Perhaps more importantly, they are digital natives, which means they are entirely comfortable conducting business via a robo-saver app, particularly when all the free financial advice they are consuming is telling them that stock pickers rarely outperform ETFs and other non-managed funds. Yet compliance departments forbid FAs from using social media, email blasts and other digital guerrilla tactics to market themselves even as new regulations place stricter limits on how often they can make cold calls.
Even top-producing FAs have little to no freedom to pick clients and are under tremendous pressure to push proprietary products that may not be in the best interest of their clients. In many cases, the only way for a new advisor to make it is to work their way onto a high producing team that already has substantial assets under management.
Thousands of FAs have left wirehouses and struck out on their own only to find they are facing the same challenges with less resources.
Finding a home
All these trends factored into the decision to open Wentworth Management Services LLC in March of 2016 as a special purpose vehicle to acquire and hold interests in broker dealers and RIAs. Our senior management team has worked as producers and revenue generators, administrators and compliance professionals. They saw where the market was going and created an open architecture platform to provide a best-in-class broker-dealer solution to advisors, investors, and the custodian community. We provide technical, compliance and other support and scale so you can focus on growing your business and serving your customers.
“Scale is the only way for any advisor or financial services firm to survive in the technological renaissance that is underway in the fin-tech industry,” said Ryan Morfin, CEO of Wentworth. “The digitalization of operational work-flows, the focus on high-end mobile user experiences, the automation of compliance frameworks are all trends becoming reality today.”
Here are just a few of the ways broker-dealers and RIA firms can benefit from partnering with Wentworth.
- Open platform – Our open architecture platform is designed for hybrid RIAs who want the flexibility to offer both fee-based fiduciary services and earn commissions.
- Product access – Our holdings include a broker-dealer firm, investment banking division, insurance company and a wholesale distribution division. This enables us to bring institutional quality asset managers into the retail capital markets and offer up innovative alternative investment products to the marketplace that may not be available to wire-house advisors.

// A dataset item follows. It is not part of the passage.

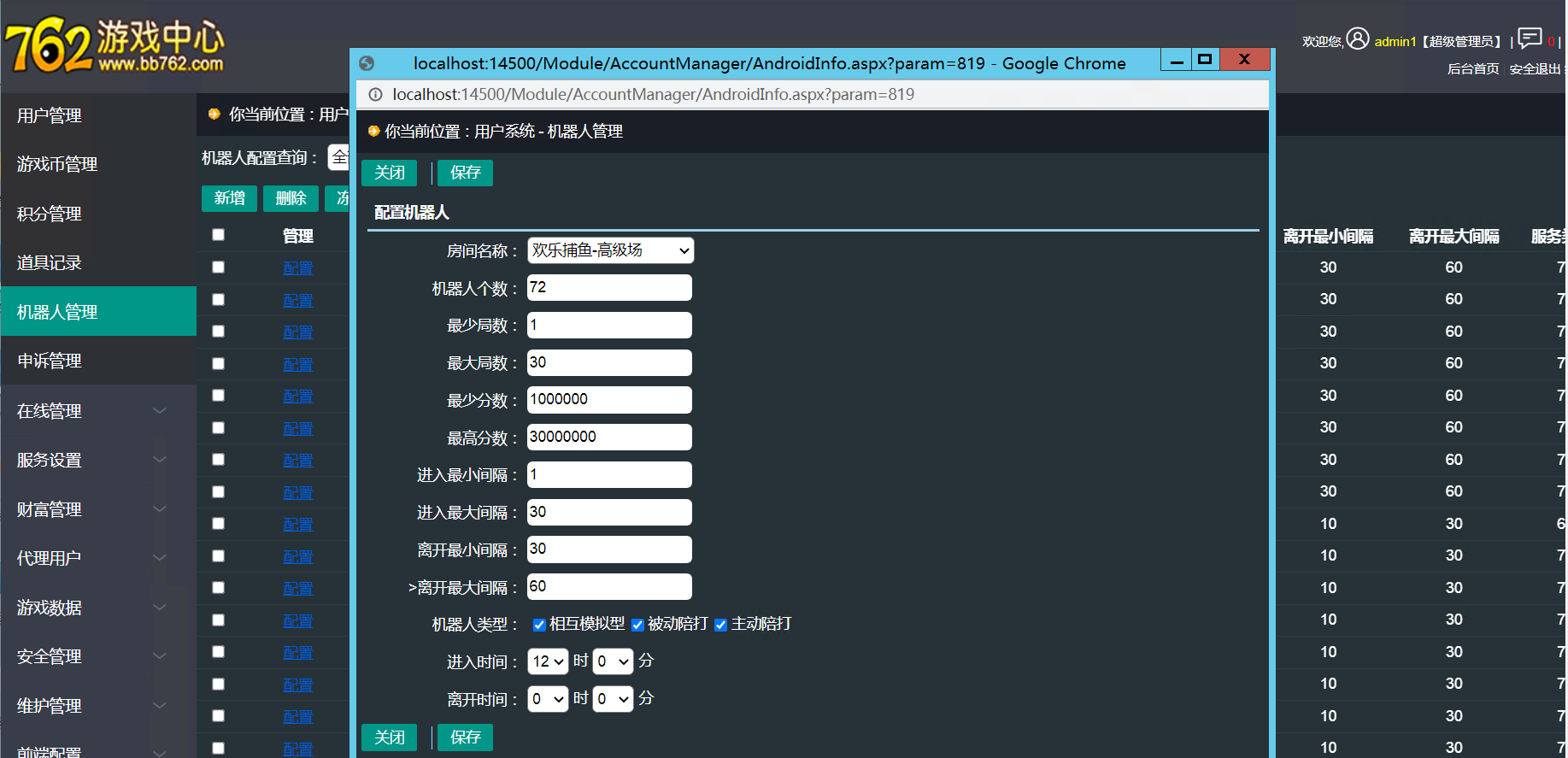Viewport: 1568px width, 758px height.
Task: Click the 新增 add button
Action: (x=229, y=198)
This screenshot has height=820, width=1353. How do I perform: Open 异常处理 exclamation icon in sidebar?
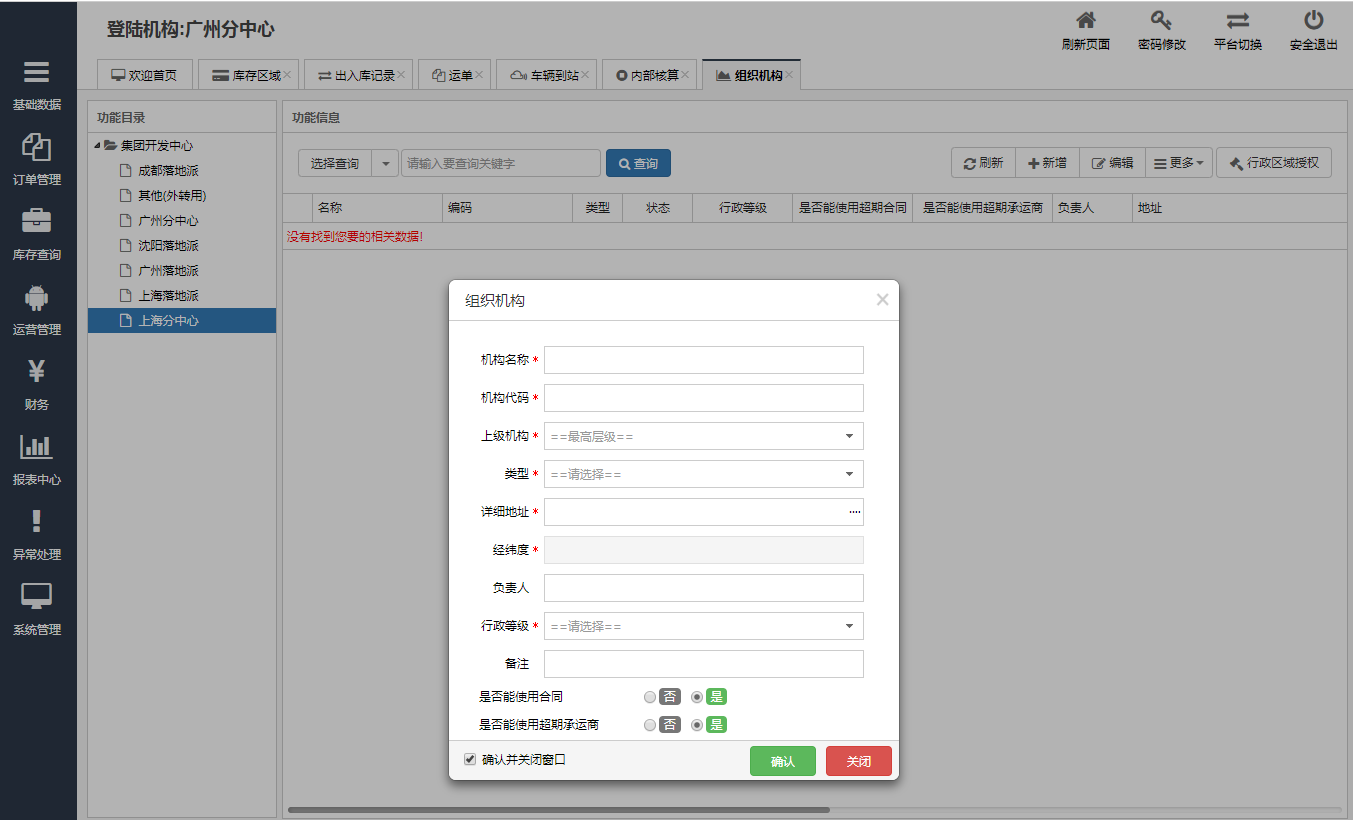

- Capital – We are prepared to invest in flexible, multi-faceted strategic partnerships with owners whether they are looking to recapitalize a business, exit it or grow it through a strategic acquisition.
- Risk vigilance – We prioritize risk management, proactively moving to ensure compliance with new regulatory trends. We strive to foster open and transparent working relationship with regulators, partners and clients.
- Service culture – We believe in extending the same level of customer service to our internal customers as we do external customers via our value-added concierge
Wentworth Management Services LLC is actively seeking partnerships with independent broker-dealers and RIAs. To learn more contact us today.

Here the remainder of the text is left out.